Singapore salaries to go up 4 per cent in 2017, 4th lowest in the region: Report

SINGAPORE - Slowing economic growth looks set to have an effect on coming salary increases, with employees in Singapore expected to receive the fourth-lowest pay raises in the region in 2017, a new report has revealed.

According to findings from advisory firm Willis Towers Watson's (WTW) 2016 Asia Pacific Salary Budget Planning Report, base salaries in the city state are expected to rise four per cent in 2017, before factoring in inflation.

Only Australia and New Zealand (3%) and Japan (2.3%) are expected to see lower pay increases.

Recently, Deputy Prime Minister Tharman Shanmugaratnam noted that Singapore's economy will be "in for a tough period", and the gloomy economic climate in 2016 has already seen earnings for jobs in a number of industries take a hit.

Hong Kong salaries are also expected to go up by 4 per cent. However, higher inflation means that salary increases at the Chinese Special Administrative Region are set to be much lower in real terms (1.7%) than in Singapore (3.2%).

The findings are based on a survey conducted in July 2016, which saw approximately 4,000 responses from companies across 22 Asia Pacific markets.

Across the region, salaries are projected to rise 5.9 per cent in 2017. In 2016, wages had been projected to rise 6.4 per cent, but in reality rose just 5.8 per cent.
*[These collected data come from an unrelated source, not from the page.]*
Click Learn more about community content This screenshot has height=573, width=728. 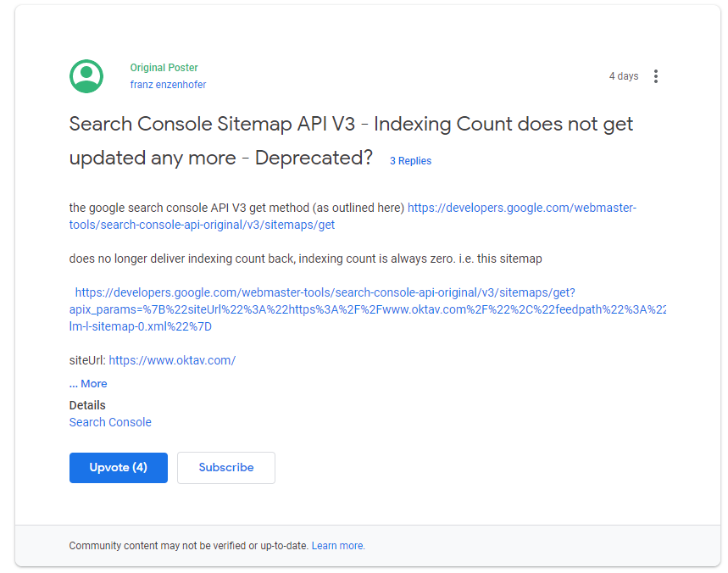click(x=337, y=545)
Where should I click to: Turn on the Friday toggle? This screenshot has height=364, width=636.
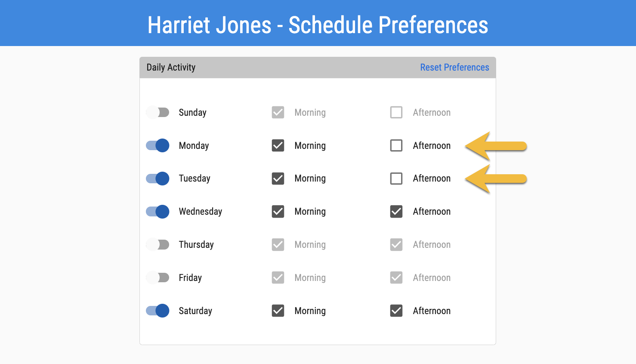coord(157,278)
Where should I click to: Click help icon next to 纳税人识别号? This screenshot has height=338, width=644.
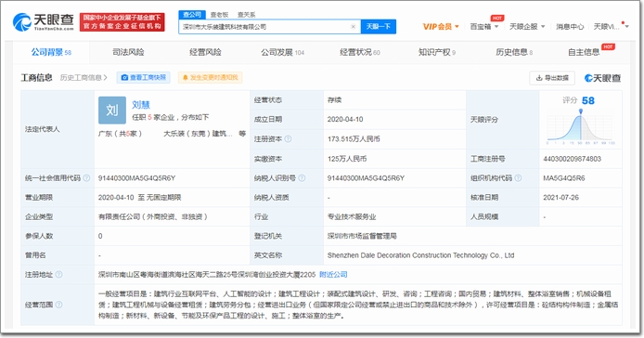tap(302, 178)
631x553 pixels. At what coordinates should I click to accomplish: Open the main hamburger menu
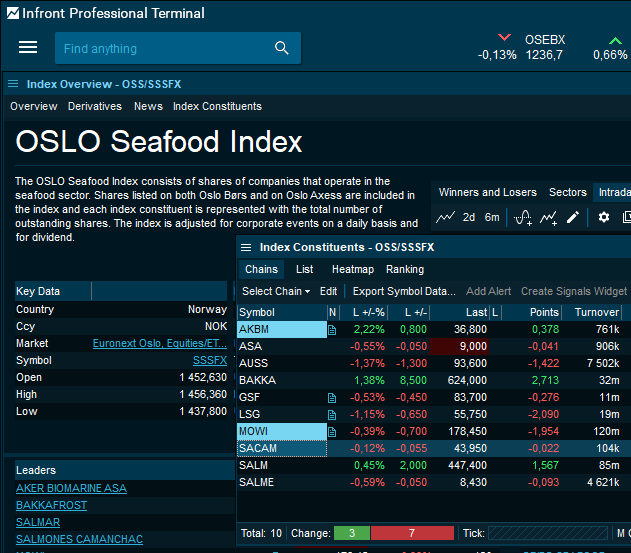click(x=28, y=48)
Once average inflation for the Asia Pacfic region of 3 per cent is taken into account, the projected salary increases in real terms for 2017 will be 2.9 per cent, down from 3.5 per cent in 2016.
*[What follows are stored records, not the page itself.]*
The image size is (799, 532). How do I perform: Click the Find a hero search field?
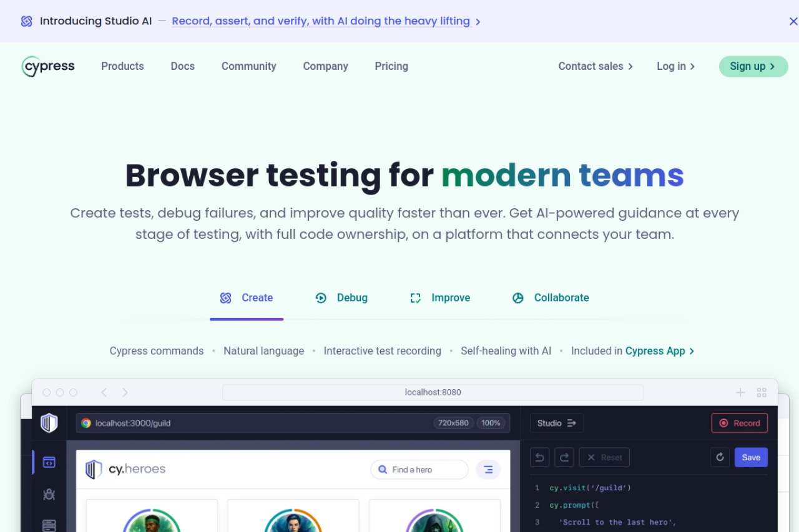(419, 470)
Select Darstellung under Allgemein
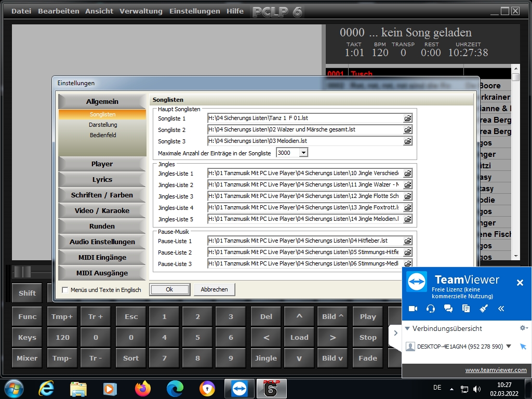 pos(102,125)
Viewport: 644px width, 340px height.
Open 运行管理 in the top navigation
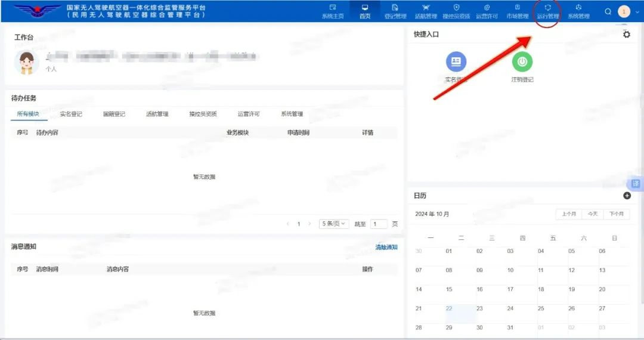pos(547,11)
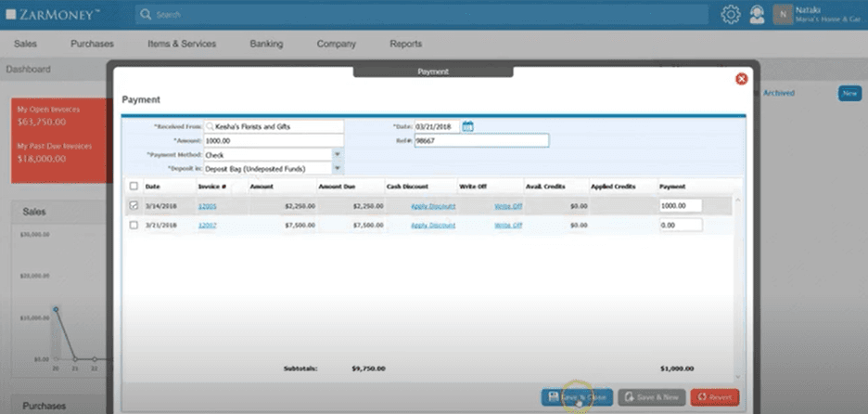Click Apply Discount link for invoice 12005
This screenshot has height=414, width=868.
pos(433,205)
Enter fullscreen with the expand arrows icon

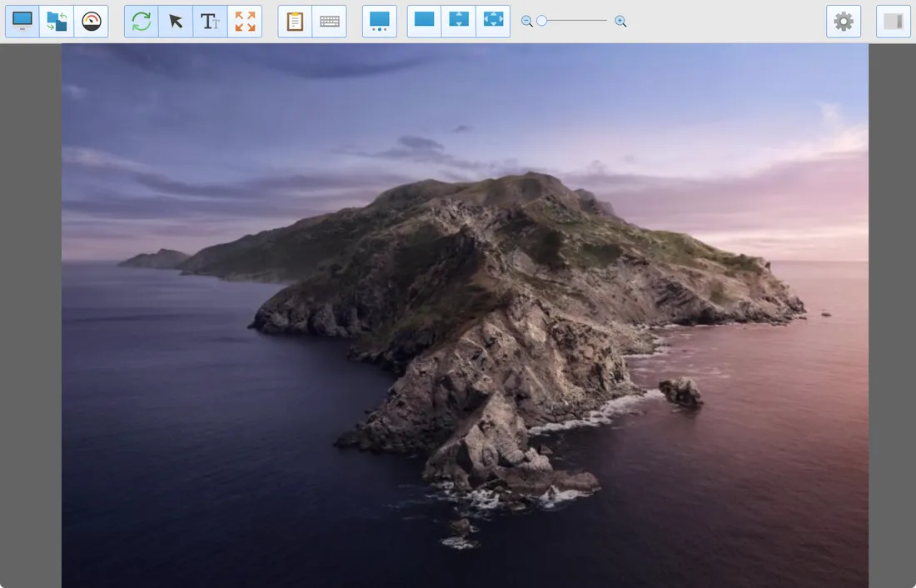(x=245, y=21)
Of the countries included in the study, South Asian countries Pakistan (10.2%), Bangladesh (10%) and India (10%) are expected to see the highest pay rises next year.
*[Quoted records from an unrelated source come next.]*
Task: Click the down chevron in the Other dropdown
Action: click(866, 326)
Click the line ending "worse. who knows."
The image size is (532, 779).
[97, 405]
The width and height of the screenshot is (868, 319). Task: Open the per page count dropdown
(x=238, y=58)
Mr Sambhav Rakyan, data services practice leader for Asia Pacific at WTW, said that there was a trend of lower salary increase budgets across much of the region, as companies are being more prudent and seeking to keep costs low.

"Back around 2012 and 2013, companies in Asia pumped a lot of money into their salary budgets and drove salaries up, but they didn't see the revenues rise in tandem, so it made such increases unsustainable," he explained.

High performers rewarded

Meanwhile, organisations are increasingly prioritising their top performers when it comes to pay raises.

According to the report, 37.6 per cent of an organisation's salary increase budgets are going to the top performers, while 33.7 per cent is shared by above average performers. Just 29.2 per cent are allocated to average performers.

"Nowadays people are looking for other options besides a standard annual pay rise. Employees are looking at how and when their performance is rated, and also for more flexibility in their benefits packages," noted Ms Maggy Fang, head of talent and rewards at WTW Asia Pacific.

She added that companies should adopt more holistic approaches to remuneration by considering total rewards factors such as career development opportunities, recognitions, ongoing communications, and flexible working arrangements.